***** TASK INPUT *****

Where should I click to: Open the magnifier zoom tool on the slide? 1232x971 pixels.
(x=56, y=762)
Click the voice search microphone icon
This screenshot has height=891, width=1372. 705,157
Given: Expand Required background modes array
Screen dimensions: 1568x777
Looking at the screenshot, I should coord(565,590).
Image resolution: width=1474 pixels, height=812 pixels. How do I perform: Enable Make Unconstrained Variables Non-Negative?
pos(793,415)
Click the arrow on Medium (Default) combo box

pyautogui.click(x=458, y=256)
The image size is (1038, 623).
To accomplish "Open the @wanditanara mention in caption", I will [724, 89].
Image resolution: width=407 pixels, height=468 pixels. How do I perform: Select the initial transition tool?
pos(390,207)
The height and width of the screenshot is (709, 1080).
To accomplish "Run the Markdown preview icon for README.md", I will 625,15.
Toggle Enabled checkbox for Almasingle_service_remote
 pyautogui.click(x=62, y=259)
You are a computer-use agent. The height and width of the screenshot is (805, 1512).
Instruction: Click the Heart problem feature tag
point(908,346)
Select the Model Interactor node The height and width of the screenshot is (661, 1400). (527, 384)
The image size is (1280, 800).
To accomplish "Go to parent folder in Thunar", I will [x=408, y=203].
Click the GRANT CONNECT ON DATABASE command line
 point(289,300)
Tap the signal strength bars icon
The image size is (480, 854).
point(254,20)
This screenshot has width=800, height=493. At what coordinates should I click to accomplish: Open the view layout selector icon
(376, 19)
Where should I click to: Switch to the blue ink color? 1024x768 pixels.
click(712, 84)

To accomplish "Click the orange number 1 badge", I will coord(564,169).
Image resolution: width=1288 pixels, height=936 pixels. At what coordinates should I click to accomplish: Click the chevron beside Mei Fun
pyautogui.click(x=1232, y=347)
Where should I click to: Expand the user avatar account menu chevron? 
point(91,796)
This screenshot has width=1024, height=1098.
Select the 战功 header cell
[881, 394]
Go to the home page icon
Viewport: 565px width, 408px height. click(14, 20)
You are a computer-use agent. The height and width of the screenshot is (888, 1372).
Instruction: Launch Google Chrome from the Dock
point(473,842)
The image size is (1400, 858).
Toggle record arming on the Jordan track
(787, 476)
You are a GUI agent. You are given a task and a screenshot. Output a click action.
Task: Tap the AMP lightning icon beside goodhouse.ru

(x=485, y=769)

*****

* AIM OF THE TASK
Can you quote, word for word, the lines from the very first one up to and including the line with "pyautogui.click(x=458, y=256)"?

* WRITTEN SOLUTION
Where should I click to: Open the magnifier zoom tool on the slide? 1232x971 pixels.
(x=56, y=762)
Click the voice search microphone icon
This screenshot has height=891, width=1372. 705,157
Given: Expand Required background modes array
Screen dimensions: 1568x777
Looking at the screenshot, I should coord(565,590).
Image resolution: width=1474 pixels, height=812 pixels. How do I perform: Enable Make Unconstrained Variables Non-Negative?
pos(793,415)
Click the arrow on Medium (Default) combo box

pyautogui.click(x=458, y=256)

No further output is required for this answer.